Exercise task -
Convert the part of the records that opens with the line containing "Task: Click link icon beside Artists" and closes with the line containing "Action: pos(122,843)" into a two-column CSV with columns named instruction and response. Put one row per request, holding its text and its answer, each in a single quoted field with line breaks replaced by spaces.

Provided records -
* * * * * * *
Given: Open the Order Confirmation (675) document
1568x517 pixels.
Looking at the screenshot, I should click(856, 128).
* * * * * * *
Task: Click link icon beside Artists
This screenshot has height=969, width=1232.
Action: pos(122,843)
* * * * * * *
Output for this task -
instruction,response
"Task: Click link icon beside Artists This screenshot has height=969, width=1232.","Action: pos(122,843)"